The crisis in Japan has boosted interest in nuclear-related museums and plants, once-secret Manhattan Project complexes and areas laid waste by disaster.
"Anecdotal evidence suggests that there is a great interest in things nuclear in general, and specifically about the Japanese situation," said Allan Palmer, executive director of the Atomic Testing Museum and Nevada Test Site Historical Foundation in Las Vegas.
Attendance was up 12 percent on a recent weekend at the museum, minutes from the Strip.
At the National Museum of Nuclear Science & History in Albuquerque, N.M., attendance jumped about 20 percent on a recent weekend as work continued at the Japanese reactors damaged by the earthquake-caused tsunami.
"Folks definitely want information about nuclear reactors and nuclear radiation," said Jeanette Miller, a spokeswoman for Albuquerque museum.
One of the museum's docents, retired physicist Duane Hughes, said visitors seem confused about reports of the dangers in Japan. The museum hosted a specialist to brief docents on what's going on.
Nuclear sites and virtual tours
The Japanese disaster comes close to the expected start of this year's government-sponsored tours of Chernobyl in Ukraine later in the spring. The tours of the site will include a look at nearby Pripyat 25 years after the worst nuclear power-plant accident in history turned it into a ghost town. Tours through private operators began about a year ago and can cost up to $250 per person.

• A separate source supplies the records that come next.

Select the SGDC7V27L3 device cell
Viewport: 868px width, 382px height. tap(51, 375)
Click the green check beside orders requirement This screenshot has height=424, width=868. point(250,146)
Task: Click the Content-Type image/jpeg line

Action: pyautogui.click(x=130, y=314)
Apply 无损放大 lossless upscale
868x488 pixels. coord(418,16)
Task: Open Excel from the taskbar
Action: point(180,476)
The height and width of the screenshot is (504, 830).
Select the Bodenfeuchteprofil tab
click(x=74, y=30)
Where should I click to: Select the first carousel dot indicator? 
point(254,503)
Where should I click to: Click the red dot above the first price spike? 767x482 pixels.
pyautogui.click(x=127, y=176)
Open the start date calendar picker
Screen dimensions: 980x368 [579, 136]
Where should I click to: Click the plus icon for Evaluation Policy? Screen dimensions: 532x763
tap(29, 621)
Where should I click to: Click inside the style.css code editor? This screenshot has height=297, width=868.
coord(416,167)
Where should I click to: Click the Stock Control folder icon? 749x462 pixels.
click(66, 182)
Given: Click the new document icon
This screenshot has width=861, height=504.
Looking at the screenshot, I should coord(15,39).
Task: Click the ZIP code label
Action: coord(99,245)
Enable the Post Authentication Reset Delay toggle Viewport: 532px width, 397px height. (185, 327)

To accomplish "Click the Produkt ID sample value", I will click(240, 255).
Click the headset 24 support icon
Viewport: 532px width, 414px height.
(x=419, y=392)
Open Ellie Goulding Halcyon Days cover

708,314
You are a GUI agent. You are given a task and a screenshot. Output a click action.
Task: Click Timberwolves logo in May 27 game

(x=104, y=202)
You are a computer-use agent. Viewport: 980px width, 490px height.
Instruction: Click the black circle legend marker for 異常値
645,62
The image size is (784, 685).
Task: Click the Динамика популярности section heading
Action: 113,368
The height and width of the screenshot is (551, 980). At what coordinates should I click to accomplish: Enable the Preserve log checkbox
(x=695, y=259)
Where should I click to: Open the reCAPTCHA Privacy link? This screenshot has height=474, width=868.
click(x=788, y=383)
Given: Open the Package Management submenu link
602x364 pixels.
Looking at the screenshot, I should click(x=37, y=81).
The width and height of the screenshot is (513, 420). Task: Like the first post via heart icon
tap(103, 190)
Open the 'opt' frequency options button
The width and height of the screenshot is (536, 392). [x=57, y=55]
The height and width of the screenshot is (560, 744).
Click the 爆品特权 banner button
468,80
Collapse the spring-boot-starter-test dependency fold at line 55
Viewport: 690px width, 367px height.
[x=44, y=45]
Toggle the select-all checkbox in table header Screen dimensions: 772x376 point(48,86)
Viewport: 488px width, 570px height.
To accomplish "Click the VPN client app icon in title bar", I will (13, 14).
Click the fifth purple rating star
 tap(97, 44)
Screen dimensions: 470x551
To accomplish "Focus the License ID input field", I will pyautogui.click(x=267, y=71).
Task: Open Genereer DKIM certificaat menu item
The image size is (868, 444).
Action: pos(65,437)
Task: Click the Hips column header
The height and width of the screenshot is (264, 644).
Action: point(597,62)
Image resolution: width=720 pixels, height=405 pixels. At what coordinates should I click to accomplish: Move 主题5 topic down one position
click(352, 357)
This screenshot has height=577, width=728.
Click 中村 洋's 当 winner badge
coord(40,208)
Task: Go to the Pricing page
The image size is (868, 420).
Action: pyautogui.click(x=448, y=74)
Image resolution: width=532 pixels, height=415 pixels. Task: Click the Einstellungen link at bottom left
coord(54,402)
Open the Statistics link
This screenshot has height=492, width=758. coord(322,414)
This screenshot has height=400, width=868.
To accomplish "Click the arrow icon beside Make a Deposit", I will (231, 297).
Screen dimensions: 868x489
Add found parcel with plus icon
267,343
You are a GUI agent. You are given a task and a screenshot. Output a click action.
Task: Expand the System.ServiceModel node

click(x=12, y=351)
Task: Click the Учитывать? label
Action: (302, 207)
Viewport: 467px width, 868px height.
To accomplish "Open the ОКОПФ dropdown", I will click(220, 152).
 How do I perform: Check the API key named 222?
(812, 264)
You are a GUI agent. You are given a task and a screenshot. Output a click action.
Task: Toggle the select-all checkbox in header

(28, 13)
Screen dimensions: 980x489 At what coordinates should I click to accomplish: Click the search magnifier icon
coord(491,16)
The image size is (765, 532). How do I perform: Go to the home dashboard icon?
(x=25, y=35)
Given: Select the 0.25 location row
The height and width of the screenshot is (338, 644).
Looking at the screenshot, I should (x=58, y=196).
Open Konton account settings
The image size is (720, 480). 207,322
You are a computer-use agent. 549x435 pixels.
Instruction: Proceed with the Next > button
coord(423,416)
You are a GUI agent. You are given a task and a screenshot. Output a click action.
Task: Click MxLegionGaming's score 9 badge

In Japan, Nagasaki and Hiroshima have museums about the World War II atomic-bomb attacks by the United States as well as reconstruction and peace efforts. The Nagasaki Atomic Bomb Museum — http://bit.ly/ho3e5P — and the Hiroshima Peace Site — http://bit.ly/gM6pUT — offer minute-by-minute accounts, artifacts and memorials.
For virtual tours and information on nuclear power, traffic on U.S. nuclear engineer Joseph Gonyeau's website, www.nucleartourist.com, has skyrocketed. The site usually has about 94,000 unique visitors a month. but the number of visits in March was up 119 percent, he said.
"People are asking a lot more questions," Gonyeau said.